Już obecny stan przepisów dotyczących prawa do aborcji, a raczej braku tego prawa sprawia, że jest ona w Polsce prawie całkowicie zakazana. Gdyby wspomniany wyżej projekt ultrasów wszedł w życie jako ustawa, doszłoby nie tylko do całkowitego już uszczelnienia systemu zakazu aborcji, ale także do objęcia także kobiet karaniem za przerwanie ciąży. Projekt forsowany przez Fundację Dzierżawskiego idzie nawet dalej niż osławiony projekt Ordo Iuris z 2016 roku, który wywołał masowe protesty społeczne, z protestami środowisk kobiecych na czele, bo wtedy, w obliczu sprzeciwu prezesa PiS, projektodawcy w ostatnim momencie, próbując ratować swój plan, wycofali się z karania kobiet.
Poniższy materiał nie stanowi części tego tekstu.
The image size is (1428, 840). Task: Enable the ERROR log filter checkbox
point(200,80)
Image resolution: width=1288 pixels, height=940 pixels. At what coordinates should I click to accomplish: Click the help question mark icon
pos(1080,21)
Nie można wątpić, że fundacja Dzierżawskiego zbierze wymagane sto tysięcy podpisów pod projektem i złoży go do laski marszałkowskiej. Doświadczenie z ostatniego półrocza uczy, że istnieje duże prawdopodobieństwo, że działanie fundamentalistycznych fanatyków może się powieść. Nawet gdyby jednak zdominowany przez większość pisowską Sejm nie uchwalił tego barbarzyńskiego projektu, to może zostać powtórzony manewr ze skierowaniem do Trybunału Przyłębskiej wniosku o zbadanie zgodności z konstytucją prawa do aborcji ciąży będącej wynikiem przestępstwa, jak również o zbadanie konstytucyjności przepisów wyłączających kobiet spod karalności. Doświadczenie wydarzeń, które miały miejsce między 22 października 2020 (wyrok TK), a 27 stycznia 2021(publikacja wyroku ) nie pozostawia złudzeń – klerofaszystowski reżym PiS zdolny jest do zaakceptowania i wsparcia poczynań fundamentalistów. Wtedy Polska, kraj przynależący do Unii Europejskiej stanie się już bez reszty – dziś formalnie ta „reszta” jeszcze w przepisach prawa pozostała – pogrąży się już całkowicie w otmętach barbarzyństwa, upodabniając się pod tym względem do Salwadoru i Nikaragui, a system torturowania kobiet w oparciu o prawo zostanie domknięty. Tam więzienia pełne są kobiet skazanych na wieloletnie więzienie za dokonanie aborcji, n.p. na 30 lat odsiadki.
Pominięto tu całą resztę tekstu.